=== EXTRACT TO READ ===

Sum of inverse functions

Let $\begin{cases} \alpha = \arcsin (e) & \implies \sin \alpha = e \\ \beta = \arccos (e) & \implies \cos \beta = e \end{cases}$

$\begin{aligned} \implies \sin \alpha & = \cos \beta \\ \sin \alpha & = \sin \left(\frac \pi 2 - \beta \right) \\ \implies \alpha & = \frac \pi 2 - \beta \\ \alpha + \beta & = \frac \pi 2 \\ \implies \arcsin e + \arccos e & = \frac \pi 2 \approx \boxed{1.571} \end{aligned}$

As it turns out, whether $e$ is in the domain of either of those functions is of no importance to solving the problem.

Note that if we define $\sin{\phi} = a$ as $\dfrac{e^{i\phi}-e^{-i\phi}}{2i} \implies 2ai = e^{i\phi}-e^{-i\phi}$ (this is valid).

Multiplying by $e^{i\phi}$ gives:

$e^{2i\phi}-2aie^{i\phi}-1 = 0$ . Hence, $e^{i\phi} = \dfrac{2ai + \sqrt{-4a^2+4}}{2}$ .

===

PROMPT:
Carry the sum of inverse functions post forward from the point where it ends. You won't need the listing for this.

=== RECORDED INFORMATION ===

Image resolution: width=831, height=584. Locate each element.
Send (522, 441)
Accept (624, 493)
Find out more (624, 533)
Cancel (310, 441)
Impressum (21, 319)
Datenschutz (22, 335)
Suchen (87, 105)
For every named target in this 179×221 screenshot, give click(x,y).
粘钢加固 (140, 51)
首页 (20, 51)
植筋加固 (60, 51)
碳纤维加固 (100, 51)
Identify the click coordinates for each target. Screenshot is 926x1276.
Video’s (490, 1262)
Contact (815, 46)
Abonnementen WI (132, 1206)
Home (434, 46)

===
=== RECORDED INFORMATION ===

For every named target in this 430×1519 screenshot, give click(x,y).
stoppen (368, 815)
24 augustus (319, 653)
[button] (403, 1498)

===

EXERCISE ANSWER:
So $e^{i\phi} = ai + \sqrt{1-a^2}$ .

$\therefore \phi = -i\ln{(ai + \sqrt{1-a^2})}$ .

But since $\phi = \arcsin{a}$ , we see that $\arcsin{a} = -i\ln{(ai + \sqrt{1-a^2})}$ .

For $\cos{\phi} = a$ , we see that $\phi = -i\ln{(a + \sqrt{a^2-1})}$ so $\arccos{a} = -i\ln{(a + \sqrt{a^2-1})}$ if we repeat the steps taken with

$\sin{\phi}$ for $\cos{\phi} = \dfrac{e^{i\phi}+e^{-i\phi}}{2}$ .

Thus, $\arcsin{a} + \arccos{a} = -i\ln{(ai + \sqrt{1-a^2})} - i\ln{(a + \sqrt{a^2-1})}$

If we let $v = a + \sqrt{a^2-1}$ we see that $\arcsin{a} + \arccos{a} = -i\ln{(iv)} - i\ln{(v)} = -i\ln{\left( \dfrac{iv}{v} \right)} = -i\ln{i}$ .

Since $\ln{i} = i\dfrac{\pi}{2}$ in the principal branch and $i^2 = -1$ , we see that $\arcsin{a} + \arccos{a} = \dfrac{\pi}{2} \approx \boxed{1.571}$ (to three decimal places).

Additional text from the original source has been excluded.